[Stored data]
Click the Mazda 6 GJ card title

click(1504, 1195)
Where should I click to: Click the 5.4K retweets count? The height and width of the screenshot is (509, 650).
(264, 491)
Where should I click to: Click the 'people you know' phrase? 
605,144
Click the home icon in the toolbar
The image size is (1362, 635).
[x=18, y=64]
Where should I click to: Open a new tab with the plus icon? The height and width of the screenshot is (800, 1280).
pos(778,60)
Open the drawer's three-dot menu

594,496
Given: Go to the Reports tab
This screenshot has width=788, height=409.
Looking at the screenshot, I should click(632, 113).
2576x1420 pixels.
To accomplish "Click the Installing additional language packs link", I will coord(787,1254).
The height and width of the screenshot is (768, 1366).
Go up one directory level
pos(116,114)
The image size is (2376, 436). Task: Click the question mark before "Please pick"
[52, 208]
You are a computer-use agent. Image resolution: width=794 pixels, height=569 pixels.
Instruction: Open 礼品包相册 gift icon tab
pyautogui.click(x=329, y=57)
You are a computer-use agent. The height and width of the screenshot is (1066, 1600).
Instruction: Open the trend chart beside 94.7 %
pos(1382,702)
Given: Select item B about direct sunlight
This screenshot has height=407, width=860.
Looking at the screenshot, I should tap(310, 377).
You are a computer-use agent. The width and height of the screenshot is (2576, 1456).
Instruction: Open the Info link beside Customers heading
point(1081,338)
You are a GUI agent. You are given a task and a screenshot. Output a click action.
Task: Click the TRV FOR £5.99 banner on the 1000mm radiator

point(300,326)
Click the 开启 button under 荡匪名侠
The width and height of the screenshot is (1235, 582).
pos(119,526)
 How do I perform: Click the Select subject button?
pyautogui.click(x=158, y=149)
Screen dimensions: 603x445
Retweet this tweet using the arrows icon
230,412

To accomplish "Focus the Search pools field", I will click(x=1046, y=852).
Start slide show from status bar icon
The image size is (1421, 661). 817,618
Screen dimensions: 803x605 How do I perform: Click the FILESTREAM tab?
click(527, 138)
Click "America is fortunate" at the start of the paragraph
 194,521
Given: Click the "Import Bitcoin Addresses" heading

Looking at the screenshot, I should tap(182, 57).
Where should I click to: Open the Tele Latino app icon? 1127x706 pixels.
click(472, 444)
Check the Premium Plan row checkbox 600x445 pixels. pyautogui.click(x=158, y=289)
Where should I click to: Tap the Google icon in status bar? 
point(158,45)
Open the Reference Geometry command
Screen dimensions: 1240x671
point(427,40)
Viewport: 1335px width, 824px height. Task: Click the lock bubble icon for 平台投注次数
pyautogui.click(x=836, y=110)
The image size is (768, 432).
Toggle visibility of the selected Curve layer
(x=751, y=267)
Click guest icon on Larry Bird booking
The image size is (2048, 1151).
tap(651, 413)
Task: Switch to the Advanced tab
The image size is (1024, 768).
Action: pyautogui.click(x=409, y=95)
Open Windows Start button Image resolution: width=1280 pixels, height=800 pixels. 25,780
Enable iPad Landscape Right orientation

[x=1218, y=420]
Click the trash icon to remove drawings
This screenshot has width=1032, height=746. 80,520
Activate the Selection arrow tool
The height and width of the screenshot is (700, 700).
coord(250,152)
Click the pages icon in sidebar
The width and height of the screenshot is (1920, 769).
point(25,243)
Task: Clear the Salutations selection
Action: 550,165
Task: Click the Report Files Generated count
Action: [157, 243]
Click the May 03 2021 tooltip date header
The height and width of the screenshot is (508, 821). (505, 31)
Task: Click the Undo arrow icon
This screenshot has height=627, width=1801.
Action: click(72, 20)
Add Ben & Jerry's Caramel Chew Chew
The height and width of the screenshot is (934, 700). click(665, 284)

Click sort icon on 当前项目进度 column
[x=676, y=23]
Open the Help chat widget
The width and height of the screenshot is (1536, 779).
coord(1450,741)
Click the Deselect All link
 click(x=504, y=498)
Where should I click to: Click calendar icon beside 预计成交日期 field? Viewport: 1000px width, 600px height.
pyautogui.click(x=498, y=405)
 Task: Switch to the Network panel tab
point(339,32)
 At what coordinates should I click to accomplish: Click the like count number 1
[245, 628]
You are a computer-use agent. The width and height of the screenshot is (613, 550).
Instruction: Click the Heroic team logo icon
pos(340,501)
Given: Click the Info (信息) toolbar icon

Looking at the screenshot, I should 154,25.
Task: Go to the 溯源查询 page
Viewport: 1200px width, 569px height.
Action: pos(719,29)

→ What is being asked:
Copy only this part of the entries above: the line with "The image size is (768, 432).", the line with "Click the pages icon in sidebar", and the lines between, all exactly as written.

→ Response to the task:
The image size is (768, 432).
Toggle visibility of the selected Curve layer
(x=751, y=267)
Click guest icon on Larry Bird booking
The image size is (2048, 1151).
tap(651, 413)
Task: Switch to the Advanced tab
The image size is (1024, 768).
Action: pyautogui.click(x=409, y=95)
Open Windows Start button Image resolution: width=1280 pixels, height=800 pixels. 25,780
Enable iPad Landscape Right orientation

[x=1218, y=420]
Click the trash icon to remove drawings
This screenshot has width=1032, height=746. 80,520
Activate the Selection arrow tool
The height and width of the screenshot is (700, 700).
coord(250,152)
Click the pages icon in sidebar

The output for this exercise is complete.